• RECORDS FOR PROCESSING
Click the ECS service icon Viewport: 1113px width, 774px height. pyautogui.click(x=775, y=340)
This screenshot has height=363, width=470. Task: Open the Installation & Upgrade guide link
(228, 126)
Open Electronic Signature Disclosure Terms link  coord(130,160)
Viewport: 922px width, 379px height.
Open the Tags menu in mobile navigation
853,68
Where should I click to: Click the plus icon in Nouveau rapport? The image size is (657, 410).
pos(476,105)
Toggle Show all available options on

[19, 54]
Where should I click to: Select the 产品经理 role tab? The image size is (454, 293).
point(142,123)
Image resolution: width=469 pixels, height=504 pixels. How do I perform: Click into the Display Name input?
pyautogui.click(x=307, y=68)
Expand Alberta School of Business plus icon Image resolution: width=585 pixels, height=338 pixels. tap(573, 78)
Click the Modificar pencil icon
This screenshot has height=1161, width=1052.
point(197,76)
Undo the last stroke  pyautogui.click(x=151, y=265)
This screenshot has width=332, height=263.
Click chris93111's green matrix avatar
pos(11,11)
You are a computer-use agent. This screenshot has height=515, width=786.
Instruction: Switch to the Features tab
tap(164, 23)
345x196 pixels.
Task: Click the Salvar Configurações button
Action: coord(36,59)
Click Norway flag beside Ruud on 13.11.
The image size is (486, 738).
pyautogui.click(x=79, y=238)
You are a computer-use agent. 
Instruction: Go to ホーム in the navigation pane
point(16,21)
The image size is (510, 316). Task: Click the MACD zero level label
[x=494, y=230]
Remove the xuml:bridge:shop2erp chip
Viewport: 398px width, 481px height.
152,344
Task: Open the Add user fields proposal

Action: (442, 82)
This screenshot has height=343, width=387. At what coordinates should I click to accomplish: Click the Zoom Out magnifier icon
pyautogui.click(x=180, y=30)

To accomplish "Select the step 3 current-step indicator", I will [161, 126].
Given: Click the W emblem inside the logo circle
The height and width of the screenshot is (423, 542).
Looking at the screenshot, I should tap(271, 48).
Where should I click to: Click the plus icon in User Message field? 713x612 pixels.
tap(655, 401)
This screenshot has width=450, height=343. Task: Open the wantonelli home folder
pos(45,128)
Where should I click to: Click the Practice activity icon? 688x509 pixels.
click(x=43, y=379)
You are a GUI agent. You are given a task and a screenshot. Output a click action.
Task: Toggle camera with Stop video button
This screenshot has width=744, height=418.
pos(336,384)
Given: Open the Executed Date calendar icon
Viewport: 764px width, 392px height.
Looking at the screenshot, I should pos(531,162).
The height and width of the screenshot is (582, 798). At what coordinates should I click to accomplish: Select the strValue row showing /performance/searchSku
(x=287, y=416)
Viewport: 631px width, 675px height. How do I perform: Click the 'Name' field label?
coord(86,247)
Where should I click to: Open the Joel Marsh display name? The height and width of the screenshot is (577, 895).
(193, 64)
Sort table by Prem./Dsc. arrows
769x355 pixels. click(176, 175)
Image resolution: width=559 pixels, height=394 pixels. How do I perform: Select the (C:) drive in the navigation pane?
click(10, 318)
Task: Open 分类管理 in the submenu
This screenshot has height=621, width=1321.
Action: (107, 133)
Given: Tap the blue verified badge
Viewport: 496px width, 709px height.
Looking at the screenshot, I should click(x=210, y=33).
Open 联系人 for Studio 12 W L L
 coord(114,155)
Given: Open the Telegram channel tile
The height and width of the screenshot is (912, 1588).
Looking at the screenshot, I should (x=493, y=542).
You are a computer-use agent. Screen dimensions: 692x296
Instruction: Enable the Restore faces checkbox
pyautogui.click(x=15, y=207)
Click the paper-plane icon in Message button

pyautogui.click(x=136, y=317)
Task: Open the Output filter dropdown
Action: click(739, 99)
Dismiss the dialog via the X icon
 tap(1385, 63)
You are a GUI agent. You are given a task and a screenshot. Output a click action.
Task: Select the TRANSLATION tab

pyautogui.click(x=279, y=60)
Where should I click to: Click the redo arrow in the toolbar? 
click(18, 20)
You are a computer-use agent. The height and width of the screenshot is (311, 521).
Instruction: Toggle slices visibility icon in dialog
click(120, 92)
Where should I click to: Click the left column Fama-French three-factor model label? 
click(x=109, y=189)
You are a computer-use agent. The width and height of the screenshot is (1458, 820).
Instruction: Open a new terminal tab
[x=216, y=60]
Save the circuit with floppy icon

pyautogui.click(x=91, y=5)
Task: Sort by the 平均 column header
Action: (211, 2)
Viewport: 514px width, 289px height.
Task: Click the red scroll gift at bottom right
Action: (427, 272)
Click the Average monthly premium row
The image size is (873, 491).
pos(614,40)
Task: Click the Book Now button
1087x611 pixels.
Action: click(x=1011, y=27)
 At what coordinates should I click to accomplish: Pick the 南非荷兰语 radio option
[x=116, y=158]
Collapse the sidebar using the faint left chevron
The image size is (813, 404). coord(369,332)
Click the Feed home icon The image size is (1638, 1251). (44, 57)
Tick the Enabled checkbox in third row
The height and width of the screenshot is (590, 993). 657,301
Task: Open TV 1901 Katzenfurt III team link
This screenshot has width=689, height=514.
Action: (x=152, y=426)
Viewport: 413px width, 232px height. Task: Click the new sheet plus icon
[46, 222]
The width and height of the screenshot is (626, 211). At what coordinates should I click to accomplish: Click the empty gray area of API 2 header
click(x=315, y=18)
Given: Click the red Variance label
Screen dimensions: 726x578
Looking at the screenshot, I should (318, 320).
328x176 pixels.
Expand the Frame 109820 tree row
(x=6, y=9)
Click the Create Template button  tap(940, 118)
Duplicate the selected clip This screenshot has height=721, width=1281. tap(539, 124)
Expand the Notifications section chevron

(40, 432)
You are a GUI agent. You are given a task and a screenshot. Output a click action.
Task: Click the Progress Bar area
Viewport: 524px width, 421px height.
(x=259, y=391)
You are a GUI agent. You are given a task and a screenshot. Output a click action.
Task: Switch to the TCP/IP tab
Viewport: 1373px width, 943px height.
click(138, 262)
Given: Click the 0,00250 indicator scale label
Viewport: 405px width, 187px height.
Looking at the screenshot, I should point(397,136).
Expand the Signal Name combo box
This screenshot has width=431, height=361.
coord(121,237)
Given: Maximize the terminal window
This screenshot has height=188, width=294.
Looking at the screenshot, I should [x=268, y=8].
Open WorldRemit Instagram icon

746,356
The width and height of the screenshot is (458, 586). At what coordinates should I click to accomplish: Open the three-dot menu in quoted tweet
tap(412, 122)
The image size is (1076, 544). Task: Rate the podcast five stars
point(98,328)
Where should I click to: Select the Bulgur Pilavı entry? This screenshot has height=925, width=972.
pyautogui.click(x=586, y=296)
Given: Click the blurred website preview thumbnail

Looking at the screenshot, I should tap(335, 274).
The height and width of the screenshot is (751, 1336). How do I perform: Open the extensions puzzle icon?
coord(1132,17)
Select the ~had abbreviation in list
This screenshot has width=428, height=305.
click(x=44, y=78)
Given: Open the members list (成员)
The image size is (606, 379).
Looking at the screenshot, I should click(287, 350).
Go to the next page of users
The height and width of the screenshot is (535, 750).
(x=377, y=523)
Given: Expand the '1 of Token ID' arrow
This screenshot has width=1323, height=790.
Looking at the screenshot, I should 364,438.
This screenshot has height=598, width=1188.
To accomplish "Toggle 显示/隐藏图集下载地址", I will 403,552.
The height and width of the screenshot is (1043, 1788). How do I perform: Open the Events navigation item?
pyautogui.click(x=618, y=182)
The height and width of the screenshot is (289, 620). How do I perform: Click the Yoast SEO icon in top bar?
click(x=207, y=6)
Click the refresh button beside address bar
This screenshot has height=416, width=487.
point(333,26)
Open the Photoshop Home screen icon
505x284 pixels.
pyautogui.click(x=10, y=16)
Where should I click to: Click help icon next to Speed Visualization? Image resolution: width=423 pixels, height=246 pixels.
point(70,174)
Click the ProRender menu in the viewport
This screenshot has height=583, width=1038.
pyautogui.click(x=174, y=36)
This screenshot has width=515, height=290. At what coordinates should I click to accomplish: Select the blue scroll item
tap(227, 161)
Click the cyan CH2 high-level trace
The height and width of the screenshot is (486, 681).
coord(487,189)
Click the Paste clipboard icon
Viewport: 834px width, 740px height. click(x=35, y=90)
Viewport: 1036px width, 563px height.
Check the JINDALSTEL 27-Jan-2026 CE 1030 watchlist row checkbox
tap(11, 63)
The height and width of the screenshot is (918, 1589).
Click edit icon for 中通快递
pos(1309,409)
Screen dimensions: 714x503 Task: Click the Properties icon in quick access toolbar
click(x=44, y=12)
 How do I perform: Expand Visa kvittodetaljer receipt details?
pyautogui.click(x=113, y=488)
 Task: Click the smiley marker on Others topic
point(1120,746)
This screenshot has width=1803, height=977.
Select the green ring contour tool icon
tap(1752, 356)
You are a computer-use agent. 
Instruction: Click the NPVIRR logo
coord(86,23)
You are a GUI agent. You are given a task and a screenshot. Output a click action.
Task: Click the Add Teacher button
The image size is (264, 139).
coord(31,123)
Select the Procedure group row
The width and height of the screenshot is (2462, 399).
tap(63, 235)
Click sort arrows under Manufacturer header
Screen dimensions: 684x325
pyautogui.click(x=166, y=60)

• TASK GOAL
Reproduce everything from the start of the material down to the line containing "tap(655, 401)", substituting "Command" for "Instruction" and changing nothing else.

• WRITTEN REPLY
Click the ECS service icon Viewport: 1113px width, 774px height. pyautogui.click(x=775, y=340)
This screenshot has height=363, width=470. Task: Open the Installation & Upgrade guide link
(228, 126)
Open Electronic Signature Disclosure Terms link  coord(130,160)
Viewport: 922px width, 379px height.
Open the Tags menu in mobile navigation
853,68
Where should I click to: Click the plus icon in Nouveau rapport? The image size is (657, 410).
pos(476,105)
Toggle Show all available options on

[19, 54]
Where should I click to: Select the 产品经理 role tab? The image size is (454, 293).
point(142,123)
Image resolution: width=469 pixels, height=504 pixels. How do I perform: Click into the Display Name input?
pyautogui.click(x=307, y=68)
Expand Alberta School of Business plus icon Image resolution: width=585 pixels, height=338 pixels. tap(573, 78)
Click the Modificar pencil icon
This screenshot has height=1161, width=1052.
point(197,76)
Undo the last stroke  pyautogui.click(x=151, y=265)
This screenshot has width=332, height=263.
Click chris93111's green matrix avatar
pos(11,11)
You are a computer-use agent. This screenshot has height=515, width=786.
Command: Switch to the Features tab
tap(164, 23)
345x196 pixels.
Task: Click the Salvar Configurações button
Action: coord(36,59)
Click Norway flag beside Ruud on 13.11.
The image size is (486, 738).
pyautogui.click(x=79, y=238)
You are a computer-use agent. 
Command: Go to ホーム in the navigation pane
point(16,21)
The image size is (510, 316). Task: Click the MACD zero level label
[x=494, y=230]
Remove the xuml:bridge:shop2erp chip
Viewport: 398px width, 481px height.
152,344
Task: Open the Add user fields proposal

Action: (442, 82)
This screenshot has height=343, width=387. At what coordinates should I click to accomplish: Click the Zoom Out magnifier icon
pyautogui.click(x=180, y=30)

To accomplish "Select the step 3 current-step indicator", I will [161, 126].
Given: Click the W emblem inside the logo circle
The height and width of the screenshot is (423, 542).
Looking at the screenshot, I should tap(271, 48).
Where should I click to: Click the plus icon in User Message field? 713x612 pixels.
tap(655, 401)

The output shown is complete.